## [Exercise aim]
Type out the lines below exactly, pictures excluded.

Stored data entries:
+ + + +

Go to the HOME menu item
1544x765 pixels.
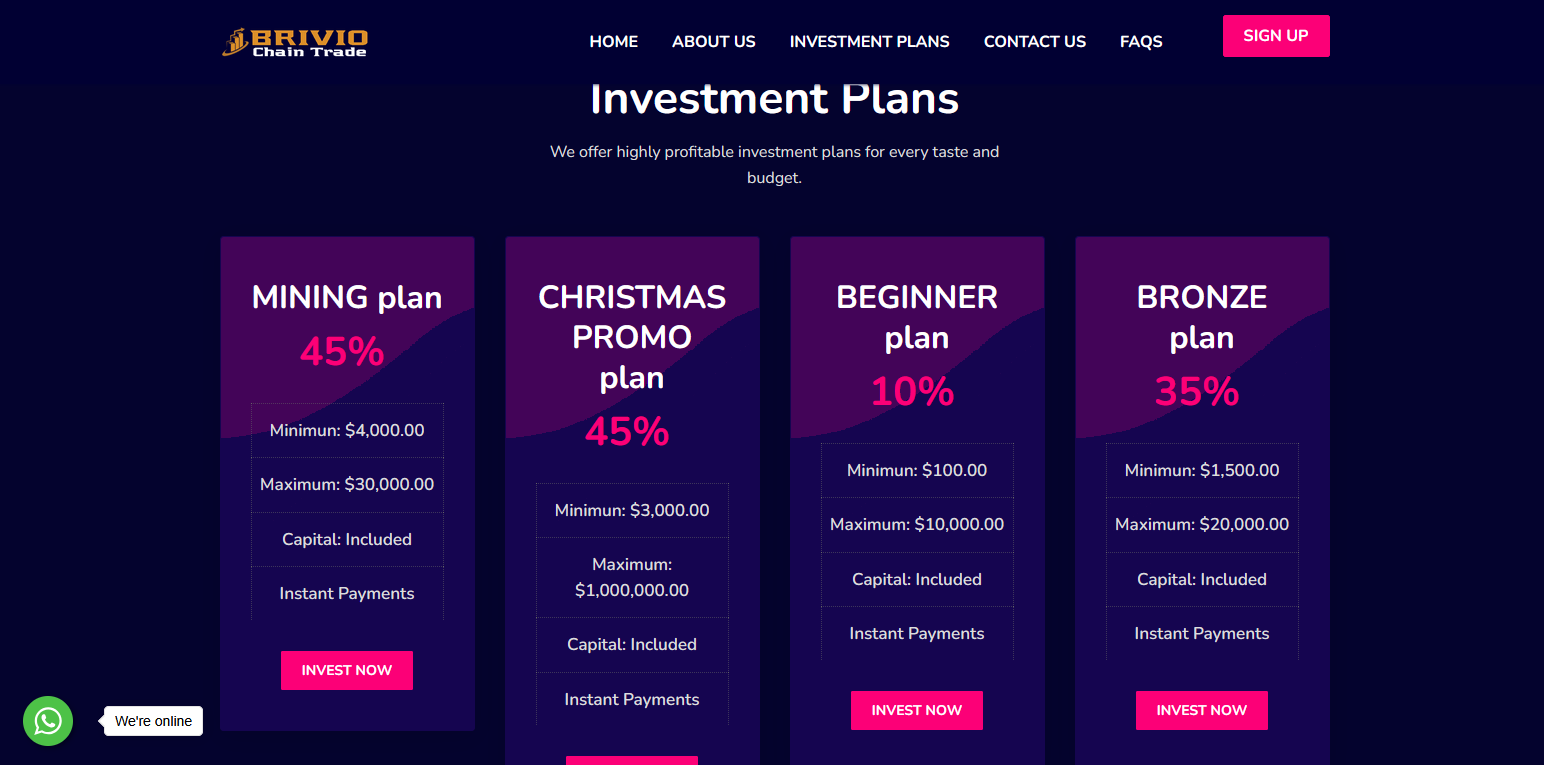click(614, 42)
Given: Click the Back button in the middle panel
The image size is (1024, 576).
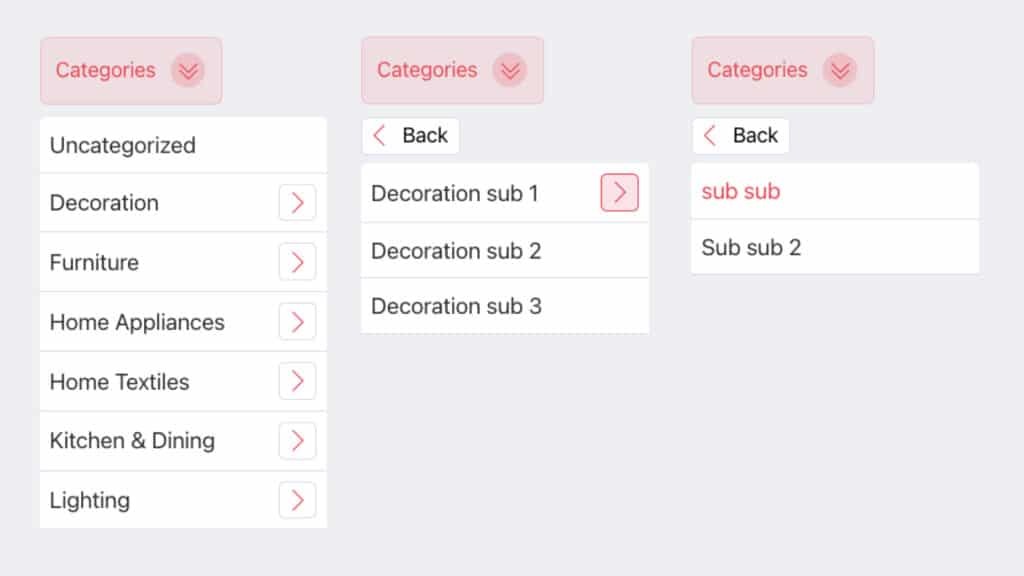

+ + + +

## [Your solution]
Go to the HOME menu item
1544x765 pixels.
click(614, 42)
Given: Click the Back button in the middle panel
The image size is (1024, 576).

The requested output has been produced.